As mentioned earlier, the form of the tachi in Japanese swords was established around the late Heian period. The dominant style of combat at this time was "mounted combat", where combat was conducted while riding a horse.
Since the attack method of "horseback archery" was popular, the tachi of this era were used as auxiliary weapons when descending from a horse or when arrows ran out.
However, around the start of the "Jisho-Juei War" in 1180, which was a series of major battles in the "Genpei War", the use of tachi on horseback increased.
Because a longer sword is advantageous in mounted combat, the tachi, which developed with mounted combat in mind, has a longer blade and stronger curvature compared to an uchigatana.
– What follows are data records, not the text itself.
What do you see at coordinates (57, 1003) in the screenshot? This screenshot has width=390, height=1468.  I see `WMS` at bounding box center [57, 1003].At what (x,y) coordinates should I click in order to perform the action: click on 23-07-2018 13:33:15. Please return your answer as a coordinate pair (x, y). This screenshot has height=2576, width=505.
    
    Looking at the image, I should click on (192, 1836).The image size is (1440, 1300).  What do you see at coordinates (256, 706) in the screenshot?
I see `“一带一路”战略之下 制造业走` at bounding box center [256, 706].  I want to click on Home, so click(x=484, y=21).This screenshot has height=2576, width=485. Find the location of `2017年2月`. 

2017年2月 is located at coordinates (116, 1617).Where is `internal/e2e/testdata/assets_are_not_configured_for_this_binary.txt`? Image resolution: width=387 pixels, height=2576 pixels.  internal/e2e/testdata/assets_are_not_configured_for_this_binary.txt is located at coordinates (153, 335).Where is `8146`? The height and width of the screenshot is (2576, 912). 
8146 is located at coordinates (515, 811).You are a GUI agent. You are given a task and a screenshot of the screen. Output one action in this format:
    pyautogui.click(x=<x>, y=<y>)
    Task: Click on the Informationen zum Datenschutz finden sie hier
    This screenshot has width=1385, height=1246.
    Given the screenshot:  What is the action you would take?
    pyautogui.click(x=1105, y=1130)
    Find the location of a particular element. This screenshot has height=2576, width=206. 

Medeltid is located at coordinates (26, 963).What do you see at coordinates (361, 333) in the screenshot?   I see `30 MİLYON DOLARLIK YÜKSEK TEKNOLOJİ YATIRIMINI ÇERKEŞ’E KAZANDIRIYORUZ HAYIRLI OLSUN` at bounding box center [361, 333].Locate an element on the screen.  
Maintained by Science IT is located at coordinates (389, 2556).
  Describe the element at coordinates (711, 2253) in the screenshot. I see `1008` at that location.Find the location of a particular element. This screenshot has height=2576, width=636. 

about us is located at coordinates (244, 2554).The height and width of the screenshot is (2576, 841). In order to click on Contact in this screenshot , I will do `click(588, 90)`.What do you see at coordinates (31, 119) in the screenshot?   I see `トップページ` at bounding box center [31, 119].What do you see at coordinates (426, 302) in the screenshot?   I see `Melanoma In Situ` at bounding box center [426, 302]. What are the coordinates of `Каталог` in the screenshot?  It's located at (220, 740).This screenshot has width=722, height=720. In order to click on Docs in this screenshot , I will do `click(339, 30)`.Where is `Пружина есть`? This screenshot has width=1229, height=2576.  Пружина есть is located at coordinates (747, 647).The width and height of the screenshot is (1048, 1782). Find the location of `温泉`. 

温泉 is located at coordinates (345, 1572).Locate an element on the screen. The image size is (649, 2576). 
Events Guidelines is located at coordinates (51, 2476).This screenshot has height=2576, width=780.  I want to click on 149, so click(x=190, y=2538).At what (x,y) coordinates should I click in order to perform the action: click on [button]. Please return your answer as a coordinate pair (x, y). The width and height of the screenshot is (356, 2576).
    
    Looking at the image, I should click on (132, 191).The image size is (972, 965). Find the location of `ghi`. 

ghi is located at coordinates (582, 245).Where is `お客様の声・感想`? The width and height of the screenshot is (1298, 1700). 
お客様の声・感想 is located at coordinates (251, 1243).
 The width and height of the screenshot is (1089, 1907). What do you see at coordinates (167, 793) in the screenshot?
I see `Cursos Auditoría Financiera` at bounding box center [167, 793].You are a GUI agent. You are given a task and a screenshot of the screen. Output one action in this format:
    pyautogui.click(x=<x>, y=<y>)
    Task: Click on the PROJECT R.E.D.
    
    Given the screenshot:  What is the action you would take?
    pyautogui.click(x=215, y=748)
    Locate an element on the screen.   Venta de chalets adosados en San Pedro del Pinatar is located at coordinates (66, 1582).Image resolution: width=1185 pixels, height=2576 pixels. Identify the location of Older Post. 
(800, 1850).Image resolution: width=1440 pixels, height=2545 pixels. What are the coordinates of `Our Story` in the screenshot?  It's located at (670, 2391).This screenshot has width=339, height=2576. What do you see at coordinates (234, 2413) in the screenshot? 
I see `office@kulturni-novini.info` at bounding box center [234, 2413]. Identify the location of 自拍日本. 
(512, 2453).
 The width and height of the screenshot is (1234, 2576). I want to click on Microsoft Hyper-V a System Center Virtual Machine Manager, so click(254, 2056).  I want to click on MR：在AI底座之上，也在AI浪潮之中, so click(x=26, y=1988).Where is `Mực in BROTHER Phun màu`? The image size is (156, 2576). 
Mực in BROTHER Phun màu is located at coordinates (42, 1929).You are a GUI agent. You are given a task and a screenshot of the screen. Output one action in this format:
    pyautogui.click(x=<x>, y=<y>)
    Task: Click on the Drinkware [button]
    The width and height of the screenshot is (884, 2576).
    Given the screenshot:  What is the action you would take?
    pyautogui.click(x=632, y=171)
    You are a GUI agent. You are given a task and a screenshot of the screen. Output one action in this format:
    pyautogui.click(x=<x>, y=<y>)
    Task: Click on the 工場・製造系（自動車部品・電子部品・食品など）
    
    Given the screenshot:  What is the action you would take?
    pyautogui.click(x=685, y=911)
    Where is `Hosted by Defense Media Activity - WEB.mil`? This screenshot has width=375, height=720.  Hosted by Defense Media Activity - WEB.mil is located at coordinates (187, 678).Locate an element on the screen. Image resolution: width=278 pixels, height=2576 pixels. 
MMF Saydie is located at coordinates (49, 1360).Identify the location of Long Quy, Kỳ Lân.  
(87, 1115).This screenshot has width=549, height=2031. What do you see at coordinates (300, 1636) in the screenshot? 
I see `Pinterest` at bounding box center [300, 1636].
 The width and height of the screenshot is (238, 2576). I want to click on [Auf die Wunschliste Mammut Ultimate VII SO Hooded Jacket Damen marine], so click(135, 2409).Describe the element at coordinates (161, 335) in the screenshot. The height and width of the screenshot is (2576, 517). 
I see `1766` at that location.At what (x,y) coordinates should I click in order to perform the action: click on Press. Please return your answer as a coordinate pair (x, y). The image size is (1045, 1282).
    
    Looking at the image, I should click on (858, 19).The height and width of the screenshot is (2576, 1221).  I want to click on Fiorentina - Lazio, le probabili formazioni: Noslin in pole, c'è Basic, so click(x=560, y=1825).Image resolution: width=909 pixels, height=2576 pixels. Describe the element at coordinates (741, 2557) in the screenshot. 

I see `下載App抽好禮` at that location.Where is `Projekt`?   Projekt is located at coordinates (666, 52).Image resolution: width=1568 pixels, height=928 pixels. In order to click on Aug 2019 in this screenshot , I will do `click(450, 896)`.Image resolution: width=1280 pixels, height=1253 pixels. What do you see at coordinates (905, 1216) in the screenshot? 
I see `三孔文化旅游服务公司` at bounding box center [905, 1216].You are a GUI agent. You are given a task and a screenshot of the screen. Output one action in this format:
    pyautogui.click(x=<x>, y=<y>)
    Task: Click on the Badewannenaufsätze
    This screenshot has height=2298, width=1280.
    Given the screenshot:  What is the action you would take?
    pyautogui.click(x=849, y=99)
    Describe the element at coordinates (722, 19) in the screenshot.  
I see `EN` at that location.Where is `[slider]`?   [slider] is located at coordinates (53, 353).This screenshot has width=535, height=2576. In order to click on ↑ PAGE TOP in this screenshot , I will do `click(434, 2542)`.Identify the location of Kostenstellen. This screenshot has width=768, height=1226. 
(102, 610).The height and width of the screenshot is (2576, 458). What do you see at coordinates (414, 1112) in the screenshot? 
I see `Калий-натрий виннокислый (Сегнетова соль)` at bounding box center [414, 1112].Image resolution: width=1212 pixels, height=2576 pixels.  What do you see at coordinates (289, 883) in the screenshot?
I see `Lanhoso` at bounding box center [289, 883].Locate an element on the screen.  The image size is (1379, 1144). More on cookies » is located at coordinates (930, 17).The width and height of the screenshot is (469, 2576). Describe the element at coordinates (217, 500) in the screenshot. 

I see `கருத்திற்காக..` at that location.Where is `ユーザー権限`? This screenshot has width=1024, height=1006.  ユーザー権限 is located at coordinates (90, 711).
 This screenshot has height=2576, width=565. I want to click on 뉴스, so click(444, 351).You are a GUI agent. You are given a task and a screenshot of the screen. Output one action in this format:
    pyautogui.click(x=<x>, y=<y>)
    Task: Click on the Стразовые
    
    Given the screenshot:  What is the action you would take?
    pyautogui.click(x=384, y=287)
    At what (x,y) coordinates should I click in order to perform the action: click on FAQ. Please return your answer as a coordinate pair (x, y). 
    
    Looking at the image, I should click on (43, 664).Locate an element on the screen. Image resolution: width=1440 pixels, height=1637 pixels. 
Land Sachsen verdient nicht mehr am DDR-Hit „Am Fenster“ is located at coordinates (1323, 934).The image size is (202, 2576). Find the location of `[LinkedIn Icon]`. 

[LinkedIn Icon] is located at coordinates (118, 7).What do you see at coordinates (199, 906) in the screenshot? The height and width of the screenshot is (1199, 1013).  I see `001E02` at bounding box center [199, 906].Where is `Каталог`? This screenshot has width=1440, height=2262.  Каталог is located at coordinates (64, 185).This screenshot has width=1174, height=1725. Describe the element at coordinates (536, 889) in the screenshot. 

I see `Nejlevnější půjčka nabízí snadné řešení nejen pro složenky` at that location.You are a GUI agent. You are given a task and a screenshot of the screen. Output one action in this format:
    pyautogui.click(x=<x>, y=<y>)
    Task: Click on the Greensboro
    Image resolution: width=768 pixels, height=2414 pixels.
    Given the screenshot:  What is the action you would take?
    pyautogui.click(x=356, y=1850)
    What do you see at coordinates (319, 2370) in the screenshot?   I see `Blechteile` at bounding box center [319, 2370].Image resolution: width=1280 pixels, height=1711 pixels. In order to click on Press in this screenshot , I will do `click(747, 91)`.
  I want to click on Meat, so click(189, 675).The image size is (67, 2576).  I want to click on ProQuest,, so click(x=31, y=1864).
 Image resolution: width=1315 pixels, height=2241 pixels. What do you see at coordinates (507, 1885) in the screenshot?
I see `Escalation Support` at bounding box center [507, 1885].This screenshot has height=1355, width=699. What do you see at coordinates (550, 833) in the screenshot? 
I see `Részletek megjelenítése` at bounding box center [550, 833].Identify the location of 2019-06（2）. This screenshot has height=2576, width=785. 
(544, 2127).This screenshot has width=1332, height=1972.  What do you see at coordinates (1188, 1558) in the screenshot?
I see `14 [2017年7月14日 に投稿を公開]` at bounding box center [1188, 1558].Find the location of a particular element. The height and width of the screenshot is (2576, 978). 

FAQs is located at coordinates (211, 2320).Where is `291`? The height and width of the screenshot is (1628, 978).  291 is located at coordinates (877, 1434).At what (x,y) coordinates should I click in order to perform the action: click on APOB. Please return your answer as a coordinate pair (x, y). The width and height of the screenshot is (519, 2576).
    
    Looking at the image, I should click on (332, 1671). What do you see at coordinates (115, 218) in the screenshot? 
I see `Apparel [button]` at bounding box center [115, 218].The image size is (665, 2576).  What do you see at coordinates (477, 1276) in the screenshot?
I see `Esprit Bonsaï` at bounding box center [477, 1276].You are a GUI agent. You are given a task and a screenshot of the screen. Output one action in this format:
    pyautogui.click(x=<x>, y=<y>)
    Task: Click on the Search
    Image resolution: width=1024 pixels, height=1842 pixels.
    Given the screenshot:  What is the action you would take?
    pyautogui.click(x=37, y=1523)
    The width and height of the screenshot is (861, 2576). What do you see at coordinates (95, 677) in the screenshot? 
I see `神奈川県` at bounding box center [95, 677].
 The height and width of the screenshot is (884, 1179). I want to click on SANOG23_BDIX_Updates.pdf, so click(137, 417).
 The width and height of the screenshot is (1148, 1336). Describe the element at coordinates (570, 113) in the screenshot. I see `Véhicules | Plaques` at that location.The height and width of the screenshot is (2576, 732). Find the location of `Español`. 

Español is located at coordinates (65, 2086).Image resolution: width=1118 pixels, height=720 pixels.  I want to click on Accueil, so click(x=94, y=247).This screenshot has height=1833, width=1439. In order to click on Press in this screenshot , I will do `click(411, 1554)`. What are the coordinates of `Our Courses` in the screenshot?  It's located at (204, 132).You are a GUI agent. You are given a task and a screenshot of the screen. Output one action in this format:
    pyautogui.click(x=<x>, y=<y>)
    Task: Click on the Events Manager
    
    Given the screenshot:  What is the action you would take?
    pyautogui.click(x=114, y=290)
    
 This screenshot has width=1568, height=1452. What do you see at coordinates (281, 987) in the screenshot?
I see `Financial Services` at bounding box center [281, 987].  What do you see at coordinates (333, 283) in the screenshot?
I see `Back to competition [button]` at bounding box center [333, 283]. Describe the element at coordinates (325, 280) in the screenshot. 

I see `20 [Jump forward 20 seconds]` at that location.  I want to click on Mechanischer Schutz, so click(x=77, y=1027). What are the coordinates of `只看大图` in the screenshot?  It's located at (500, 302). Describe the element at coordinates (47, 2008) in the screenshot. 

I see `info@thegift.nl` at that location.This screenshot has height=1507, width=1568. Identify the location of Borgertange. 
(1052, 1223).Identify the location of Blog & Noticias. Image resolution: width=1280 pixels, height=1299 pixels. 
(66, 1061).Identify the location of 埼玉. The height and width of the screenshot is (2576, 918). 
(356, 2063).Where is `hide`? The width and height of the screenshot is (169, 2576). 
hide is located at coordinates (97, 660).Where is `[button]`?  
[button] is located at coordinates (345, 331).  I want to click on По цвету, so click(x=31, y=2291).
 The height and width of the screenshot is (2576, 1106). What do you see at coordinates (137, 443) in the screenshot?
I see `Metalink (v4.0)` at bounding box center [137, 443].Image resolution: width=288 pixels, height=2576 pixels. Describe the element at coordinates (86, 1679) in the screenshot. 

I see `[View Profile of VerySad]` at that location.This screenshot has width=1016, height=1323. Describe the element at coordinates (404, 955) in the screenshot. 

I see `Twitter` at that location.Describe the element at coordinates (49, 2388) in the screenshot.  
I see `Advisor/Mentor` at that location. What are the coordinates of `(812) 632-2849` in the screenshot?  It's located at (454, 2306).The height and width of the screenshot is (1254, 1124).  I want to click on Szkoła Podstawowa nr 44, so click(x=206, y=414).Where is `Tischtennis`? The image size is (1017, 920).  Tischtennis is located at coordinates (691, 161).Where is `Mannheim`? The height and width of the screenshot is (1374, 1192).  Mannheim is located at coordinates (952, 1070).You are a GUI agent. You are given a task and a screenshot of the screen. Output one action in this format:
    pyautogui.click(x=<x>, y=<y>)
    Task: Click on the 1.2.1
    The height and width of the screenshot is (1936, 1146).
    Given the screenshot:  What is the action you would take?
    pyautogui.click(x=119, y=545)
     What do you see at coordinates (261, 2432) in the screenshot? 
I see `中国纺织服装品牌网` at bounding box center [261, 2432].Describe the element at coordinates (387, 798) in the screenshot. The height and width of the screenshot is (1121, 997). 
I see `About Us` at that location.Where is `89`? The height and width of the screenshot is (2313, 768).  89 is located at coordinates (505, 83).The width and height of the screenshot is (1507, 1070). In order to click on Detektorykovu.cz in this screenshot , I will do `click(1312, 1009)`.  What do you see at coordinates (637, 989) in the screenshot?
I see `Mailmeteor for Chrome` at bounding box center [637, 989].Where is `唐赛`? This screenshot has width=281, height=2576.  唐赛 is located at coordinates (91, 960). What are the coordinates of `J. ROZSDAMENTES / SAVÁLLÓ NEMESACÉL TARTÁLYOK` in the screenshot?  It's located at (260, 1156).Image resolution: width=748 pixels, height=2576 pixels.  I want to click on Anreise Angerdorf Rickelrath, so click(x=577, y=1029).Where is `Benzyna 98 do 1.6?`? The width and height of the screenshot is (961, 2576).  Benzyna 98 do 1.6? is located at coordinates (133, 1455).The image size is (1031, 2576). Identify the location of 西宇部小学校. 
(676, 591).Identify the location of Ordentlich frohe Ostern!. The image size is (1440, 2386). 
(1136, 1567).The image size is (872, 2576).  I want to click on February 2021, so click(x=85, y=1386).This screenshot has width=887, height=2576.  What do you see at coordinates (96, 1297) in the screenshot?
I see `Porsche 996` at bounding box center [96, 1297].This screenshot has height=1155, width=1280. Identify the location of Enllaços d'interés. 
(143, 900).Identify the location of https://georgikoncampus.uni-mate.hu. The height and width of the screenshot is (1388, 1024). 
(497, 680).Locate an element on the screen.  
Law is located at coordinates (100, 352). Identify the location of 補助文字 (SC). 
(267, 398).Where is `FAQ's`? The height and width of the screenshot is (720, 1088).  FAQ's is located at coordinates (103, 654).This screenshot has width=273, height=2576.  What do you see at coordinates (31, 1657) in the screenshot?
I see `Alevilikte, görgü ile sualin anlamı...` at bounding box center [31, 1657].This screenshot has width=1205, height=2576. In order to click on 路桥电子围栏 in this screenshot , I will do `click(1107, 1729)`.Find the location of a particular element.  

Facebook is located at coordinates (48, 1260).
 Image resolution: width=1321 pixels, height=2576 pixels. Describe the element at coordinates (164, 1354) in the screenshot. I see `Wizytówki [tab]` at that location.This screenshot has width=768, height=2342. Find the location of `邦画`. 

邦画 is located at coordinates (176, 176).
In addition, the tachi was hung from the waist belt in the samurai armor with the blade facing down to prevent the "kojiri" (a metal fitting attached to the tip of the scabbard) from hitting the horse's hindquarters like a whip.
The tachi was used in battles until around the Nanbokucho period, but by the late Muromachi period, it was replaced by the uchigatana.
The biggest reason for this was a change in combat style from mounted combat to "foot combat". In mounted combat, there was a certain distance between opposing parties, but in foot combat, it became a close-quarters battle.
Therefore, how quickly one could draw the sword from the scabbard when an enemy was in front of them became a key point in the outcome of the battle.
Therefore, the uchigatana, which made operation easier by reducing the curvature and shortening the length of the sword, appeared. The main weapons on the battlefield shifted from the tachi to the uchigatana.
Although it may seem that the tachi has lost its role, in fact, even before the samurai took power, the tachi was influenced by aristocratic culture and was used as a glamorous "decoration tachi" (kazatachi) at celebrations and ceremonies.
This custom continued even after the tachi finished its role in battle, and there are records of tachi being given on occasions such as coming-of-age ceremonies or the birth of an heir.
In contrast to the aristocracy's decorative tachi, the samurai class had the tachi established by the Edo shogunate for ceremonial purposes, which was called the "itomaki tachi".
The itomaki tachi, which came with a decorative lacquered scabbard, exuded a glamorous and dignified atmosphere and was treated as a weapon symbolizing the power of the samurai, samurai will spend a good fortune on their custom katana
On the other hand, when it came to the Edo period, the uchigatana began to be worn in a set with a wakizashi.
This was called "daisho", and the maximum dimensions of the uchigatana were determined by the order of the shogunate. Therefore, during this time, there was an increase in the practice of reshaping tachi that were too long into uchigatana.
In the peaceful Edo period, when there were no battles, the uchigatana, which was no longer used as a weapon, began to be carried in everyday life because the daisho 2-piece difference became a sign of the samurai status.
In actual battle, the koshirae, which is essential for carrying a sword, did not require much decoration. However, with the arrival of a peaceful era without war, "uchigatana koshirae" were created, reflecting the preferences of the owners and creators of the uchigatana, and many have been preserved to this day, elaborating on various tastes.